Count Almaviva again appears at the doctor's house, this time disguised as Don Alonso, a priest and singing tutor who is substituting for the supposedly ailing Basilio. To gain Bartolo's trust, Don Alonso tells him he has intercepted a note from Lindoro to Rosina, and says that Lindoro is a servant of Count Almaviva who has dishonorable intentions towards Rosina. While Almaviva pretends to give Rosina her singing lesson ("Contro un cor"; "Against a heart"), Figaro arrives to shave Bartolo. Not wanting to leave Rosina alone with the singing teacher, Bartolo insists Figaro shave him right there in the music room. Basilio suddenly appears for his scheduled music lesson, but he is bribed by a full purse from Almaviva and persuaded to leave again, with much discussion of how ill he looks. (Quintet: "Don Basilio! – Cosa veggo!"; "Don Basilio! – What do I see?"). Bartolo overhears the lovers conspiring, and angrily drives everybody away. Berta vents about the crazy household ("Il vecchiotto cerca moglie"; "The little old man is looking for a wife").

A room in Bartolo's house with a grille looking out onto the square.

Bartolo orders Basilio to have the notary ready to marry him to Rosina that evening. Basilio leaves and Rosina arrives. Bartolo shows Rosina the letter she wrote to "Lindoro" and persuades her that this is proof that Lindoro is merely a flunky of Almaviva and is toying with her at Almaviva's behest. Rosina believes the story and agrees to marry Bartolo.

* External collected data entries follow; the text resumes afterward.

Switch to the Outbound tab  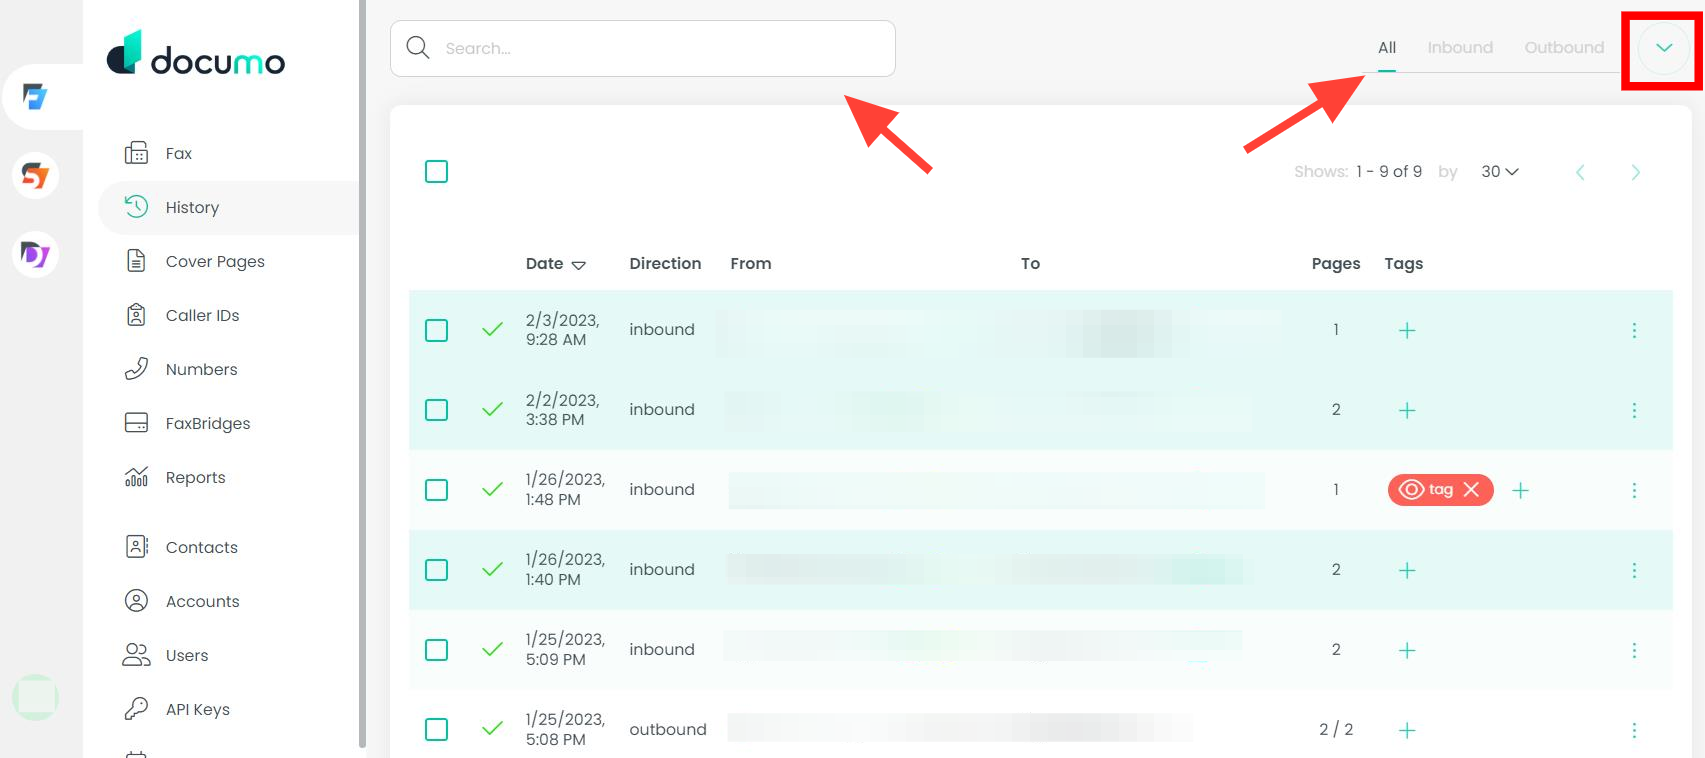pos(1563,48)
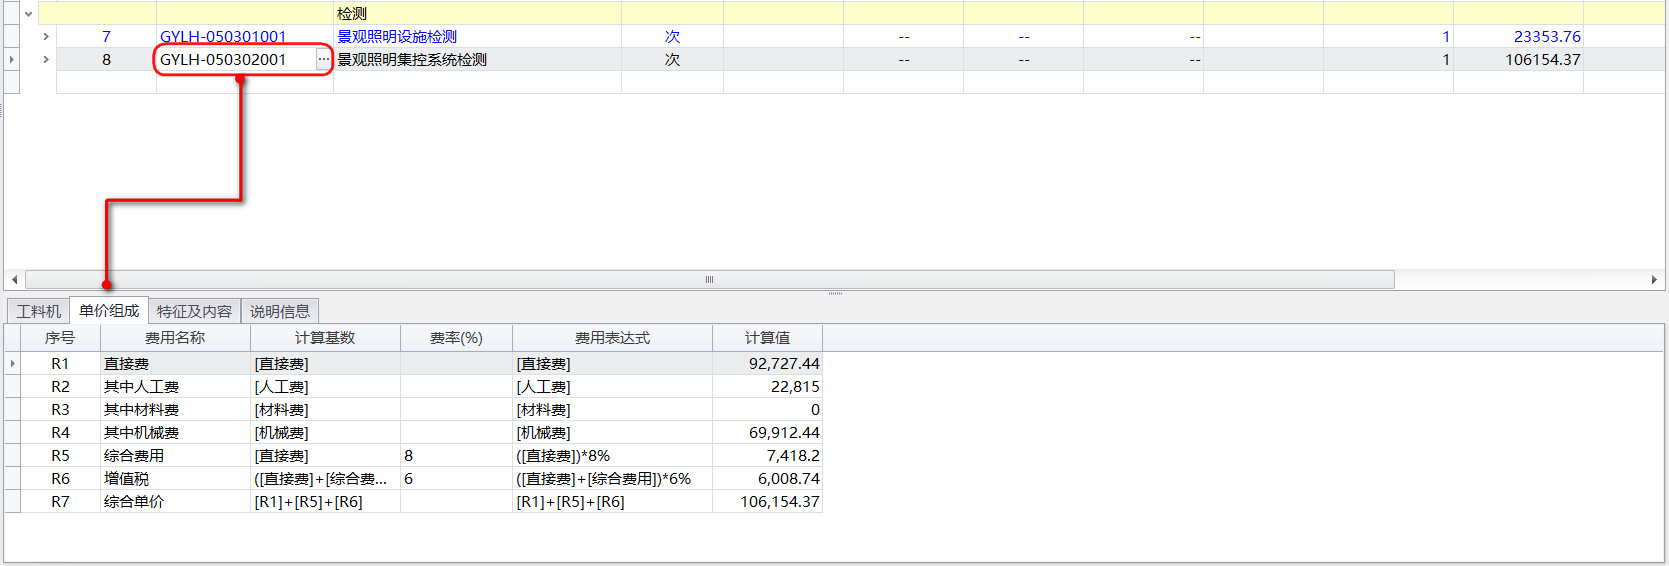Expand row 7 GYLH-050301001 arrow
Image resolution: width=1669 pixels, height=566 pixels.
pos(46,37)
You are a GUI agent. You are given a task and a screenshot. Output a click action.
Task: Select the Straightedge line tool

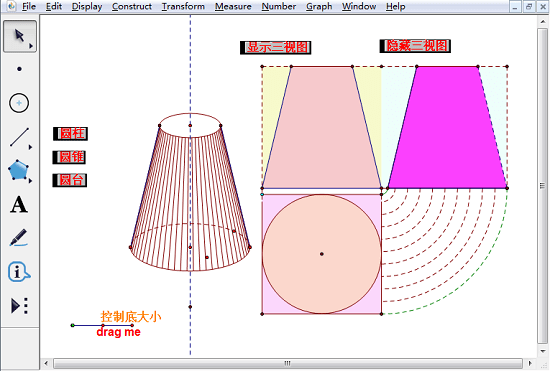click(19, 137)
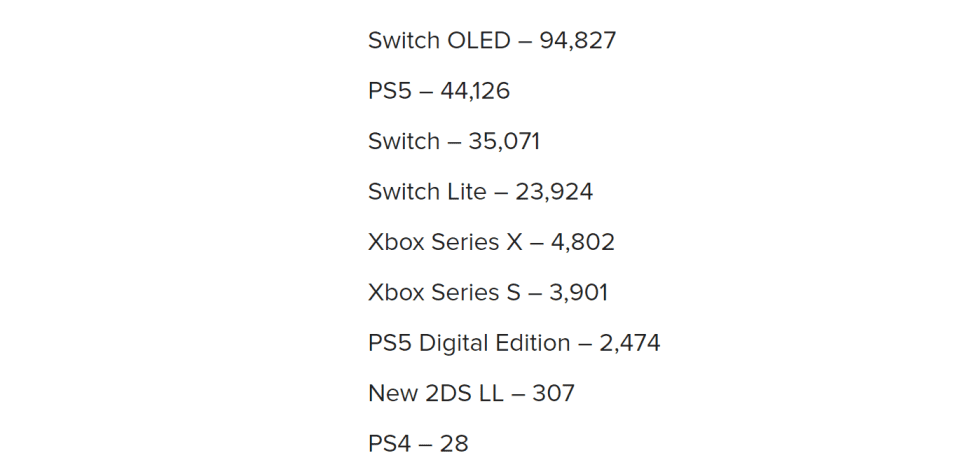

During an instrumental interlude, the music creates a thunder storm to indicate the passage of time. Almaviva and Figaro climb up a ladder to the balcony and enter Rosina's room through a window. Rosina accuses Almaviva, whom she believes to be Lindoro, of betraying her. Almaviva reveals his identity and the two reconcile. While Almaviva and Rosina are enraptured by one another, Figaro keeps urging them to leave. Two people are heard approaching the front door. They are Basilio and the notary. The Count, Rosina, and Figaro attempt to leave by way of the ladder, but discover it has been removed. Using bribes and threats, Almaviva coerces the notary into marrying him to Rosina, with Basilio and Figaro as the legally required witnesses. Bartolo barges in, accompanied by the Officer and the men of the watch, but too late; the marriage is already complete. The befuddled Bartolo is pacified by being allowed to retain Rosina's dowry. The opera concludes with an anthem to love ("Amor e fede eterna, si vegga in noi regnar!"; "May love and faith eternally be seen to reign in us").